THE TASK:
Reproduce the entries from the line containing "Locate an element on the screen. The" through the line containing "(147, 680).", inclusive, substituting "Go back" for "Jump back" and leaving everything else unchanged.

(Entries for locating words and elements)
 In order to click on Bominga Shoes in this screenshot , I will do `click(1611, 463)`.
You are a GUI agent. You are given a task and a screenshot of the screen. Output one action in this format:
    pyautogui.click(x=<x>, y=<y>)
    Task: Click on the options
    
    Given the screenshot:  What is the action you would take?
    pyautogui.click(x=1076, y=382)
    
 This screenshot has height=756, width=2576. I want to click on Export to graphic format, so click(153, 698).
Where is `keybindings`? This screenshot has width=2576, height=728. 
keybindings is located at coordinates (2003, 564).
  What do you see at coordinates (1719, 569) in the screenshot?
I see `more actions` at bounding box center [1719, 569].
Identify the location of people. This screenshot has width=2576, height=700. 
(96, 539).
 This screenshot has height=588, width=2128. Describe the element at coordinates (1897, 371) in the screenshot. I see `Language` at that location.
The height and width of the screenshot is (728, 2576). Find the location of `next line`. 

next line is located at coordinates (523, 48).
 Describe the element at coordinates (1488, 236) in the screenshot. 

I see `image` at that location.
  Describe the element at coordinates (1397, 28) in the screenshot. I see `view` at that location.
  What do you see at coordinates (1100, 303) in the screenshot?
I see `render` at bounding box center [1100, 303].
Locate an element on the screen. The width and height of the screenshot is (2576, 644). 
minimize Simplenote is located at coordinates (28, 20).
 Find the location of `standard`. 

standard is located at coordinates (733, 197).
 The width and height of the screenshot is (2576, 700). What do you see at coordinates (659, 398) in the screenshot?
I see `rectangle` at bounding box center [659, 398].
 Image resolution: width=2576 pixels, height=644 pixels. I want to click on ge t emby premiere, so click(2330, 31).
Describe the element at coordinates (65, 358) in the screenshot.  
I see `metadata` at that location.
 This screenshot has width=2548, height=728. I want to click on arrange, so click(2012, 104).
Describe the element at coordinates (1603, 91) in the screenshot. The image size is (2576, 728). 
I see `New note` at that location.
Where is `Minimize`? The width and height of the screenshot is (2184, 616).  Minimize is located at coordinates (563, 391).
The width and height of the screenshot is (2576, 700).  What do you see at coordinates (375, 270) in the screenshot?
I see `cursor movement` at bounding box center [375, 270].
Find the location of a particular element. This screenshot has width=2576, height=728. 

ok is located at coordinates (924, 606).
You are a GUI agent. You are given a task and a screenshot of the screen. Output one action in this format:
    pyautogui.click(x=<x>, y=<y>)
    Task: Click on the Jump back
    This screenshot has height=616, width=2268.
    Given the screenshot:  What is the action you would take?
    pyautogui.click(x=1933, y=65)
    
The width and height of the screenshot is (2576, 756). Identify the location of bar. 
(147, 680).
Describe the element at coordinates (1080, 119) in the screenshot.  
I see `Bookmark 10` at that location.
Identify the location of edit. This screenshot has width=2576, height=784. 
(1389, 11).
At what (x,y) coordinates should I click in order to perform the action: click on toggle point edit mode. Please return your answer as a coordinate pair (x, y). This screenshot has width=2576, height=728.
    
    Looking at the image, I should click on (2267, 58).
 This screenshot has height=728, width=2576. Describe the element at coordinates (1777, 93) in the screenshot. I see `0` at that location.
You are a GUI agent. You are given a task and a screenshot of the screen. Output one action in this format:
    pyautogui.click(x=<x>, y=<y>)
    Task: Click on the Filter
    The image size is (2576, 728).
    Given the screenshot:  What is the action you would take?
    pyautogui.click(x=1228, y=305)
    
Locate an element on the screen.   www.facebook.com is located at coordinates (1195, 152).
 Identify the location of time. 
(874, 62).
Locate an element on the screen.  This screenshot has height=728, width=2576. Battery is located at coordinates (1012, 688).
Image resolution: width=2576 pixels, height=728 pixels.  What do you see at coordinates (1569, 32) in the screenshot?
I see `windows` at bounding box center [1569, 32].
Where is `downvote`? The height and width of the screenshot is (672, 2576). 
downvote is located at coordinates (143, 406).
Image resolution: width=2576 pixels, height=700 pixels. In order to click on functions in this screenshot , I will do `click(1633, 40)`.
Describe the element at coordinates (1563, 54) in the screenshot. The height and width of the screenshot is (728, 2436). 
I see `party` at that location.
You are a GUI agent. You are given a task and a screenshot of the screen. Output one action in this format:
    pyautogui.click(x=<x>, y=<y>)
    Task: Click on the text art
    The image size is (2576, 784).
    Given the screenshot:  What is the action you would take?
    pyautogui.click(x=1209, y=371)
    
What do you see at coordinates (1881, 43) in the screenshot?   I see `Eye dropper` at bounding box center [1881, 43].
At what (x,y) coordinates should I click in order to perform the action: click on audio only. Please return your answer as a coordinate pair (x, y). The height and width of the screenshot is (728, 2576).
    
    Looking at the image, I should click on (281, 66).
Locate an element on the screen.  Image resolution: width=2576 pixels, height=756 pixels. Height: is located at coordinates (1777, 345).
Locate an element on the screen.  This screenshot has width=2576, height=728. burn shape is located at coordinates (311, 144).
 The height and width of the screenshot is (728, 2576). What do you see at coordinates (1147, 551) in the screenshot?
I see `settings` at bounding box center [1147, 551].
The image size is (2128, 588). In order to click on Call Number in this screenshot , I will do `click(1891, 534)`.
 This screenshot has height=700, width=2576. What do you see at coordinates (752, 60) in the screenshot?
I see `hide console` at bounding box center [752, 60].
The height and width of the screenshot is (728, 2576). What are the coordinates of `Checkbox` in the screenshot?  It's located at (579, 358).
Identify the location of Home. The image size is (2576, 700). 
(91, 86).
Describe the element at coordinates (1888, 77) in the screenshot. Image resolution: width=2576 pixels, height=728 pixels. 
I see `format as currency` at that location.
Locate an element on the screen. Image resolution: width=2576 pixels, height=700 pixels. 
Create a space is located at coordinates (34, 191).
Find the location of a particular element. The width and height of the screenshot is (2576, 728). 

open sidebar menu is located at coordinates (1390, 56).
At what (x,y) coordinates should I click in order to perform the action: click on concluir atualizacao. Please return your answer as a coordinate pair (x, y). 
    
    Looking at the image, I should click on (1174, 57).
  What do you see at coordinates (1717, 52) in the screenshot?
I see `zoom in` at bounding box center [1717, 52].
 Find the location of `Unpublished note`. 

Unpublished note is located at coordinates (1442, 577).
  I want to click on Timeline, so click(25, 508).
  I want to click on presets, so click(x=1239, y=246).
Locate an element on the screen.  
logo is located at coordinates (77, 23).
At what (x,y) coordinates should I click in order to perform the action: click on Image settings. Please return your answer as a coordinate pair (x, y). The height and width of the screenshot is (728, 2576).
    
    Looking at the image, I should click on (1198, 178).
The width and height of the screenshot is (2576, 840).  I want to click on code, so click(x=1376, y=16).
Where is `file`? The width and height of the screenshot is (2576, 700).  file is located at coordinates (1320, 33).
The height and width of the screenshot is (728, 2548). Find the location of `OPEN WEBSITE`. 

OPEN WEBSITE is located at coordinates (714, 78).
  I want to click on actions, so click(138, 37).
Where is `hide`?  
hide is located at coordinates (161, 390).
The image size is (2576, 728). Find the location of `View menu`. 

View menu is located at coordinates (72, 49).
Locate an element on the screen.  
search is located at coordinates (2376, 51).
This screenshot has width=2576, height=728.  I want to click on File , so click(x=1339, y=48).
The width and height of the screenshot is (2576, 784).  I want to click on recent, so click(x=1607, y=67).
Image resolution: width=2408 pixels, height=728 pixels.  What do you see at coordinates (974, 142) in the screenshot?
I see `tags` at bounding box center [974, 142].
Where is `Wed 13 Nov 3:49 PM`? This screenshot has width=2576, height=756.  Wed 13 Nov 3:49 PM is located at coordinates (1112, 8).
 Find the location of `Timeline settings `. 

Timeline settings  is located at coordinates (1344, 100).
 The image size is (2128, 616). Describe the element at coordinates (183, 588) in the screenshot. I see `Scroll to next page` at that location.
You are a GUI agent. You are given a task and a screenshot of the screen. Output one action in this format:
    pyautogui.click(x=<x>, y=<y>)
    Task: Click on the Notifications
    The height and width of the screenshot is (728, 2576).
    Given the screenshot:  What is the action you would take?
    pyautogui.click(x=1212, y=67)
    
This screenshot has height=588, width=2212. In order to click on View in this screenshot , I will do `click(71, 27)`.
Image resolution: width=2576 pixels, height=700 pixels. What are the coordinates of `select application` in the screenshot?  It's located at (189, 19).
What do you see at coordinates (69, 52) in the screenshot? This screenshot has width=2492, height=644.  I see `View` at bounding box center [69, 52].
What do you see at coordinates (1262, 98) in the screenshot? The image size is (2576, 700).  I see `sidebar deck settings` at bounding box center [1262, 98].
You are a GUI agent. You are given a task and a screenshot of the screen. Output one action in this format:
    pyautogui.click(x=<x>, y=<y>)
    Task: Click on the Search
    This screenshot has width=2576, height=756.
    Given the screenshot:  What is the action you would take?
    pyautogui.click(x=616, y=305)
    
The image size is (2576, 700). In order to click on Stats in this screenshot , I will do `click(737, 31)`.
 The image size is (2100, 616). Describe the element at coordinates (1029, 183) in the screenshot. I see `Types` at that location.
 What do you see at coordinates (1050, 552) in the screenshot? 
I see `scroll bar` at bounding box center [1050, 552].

RESPONSE TO THIS EXERCISE:
Locate an element on the screen. The width and height of the screenshot is (2576, 644). 
minimize Simplenote is located at coordinates (28, 20).
 Find the location of `standard`. 

standard is located at coordinates (733, 197).
 The width and height of the screenshot is (2576, 700). What do you see at coordinates (659, 398) in the screenshot?
I see `rectangle` at bounding box center [659, 398].
 Image resolution: width=2576 pixels, height=644 pixels. I want to click on ge t emby premiere, so click(2330, 31).
Describe the element at coordinates (65, 358) in the screenshot.  
I see `metadata` at that location.
 This screenshot has width=2548, height=728. I want to click on arrange, so click(2012, 104).
Describe the element at coordinates (1603, 91) in the screenshot. The image size is (2576, 728). 
I see `New note` at that location.
Where is `Minimize`? The width and height of the screenshot is (2184, 616).  Minimize is located at coordinates (563, 391).
The width and height of the screenshot is (2576, 700).  What do you see at coordinates (375, 270) in the screenshot?
I see `cursor movement` at bounding box center [375, 270].
Find the location of a particular element. This screenshot has width=2576, height=728. 

ok is located at coordinates (924, 606).
You are a GUI agent. You are given a task and a screenshot of the screen. Output one action in this format:
    pyautogui.click(x=<x>, y=<y>)
    Task: Click on the Go back
    This screenshot has height=616, width=2268.
    Given the screenshot:  What is the action you would take?
    pyautogui.click(x=1933, y=65)
    
The width and height of the screenshot is (2576, 756). Identify the location of bar. 
(147, 680).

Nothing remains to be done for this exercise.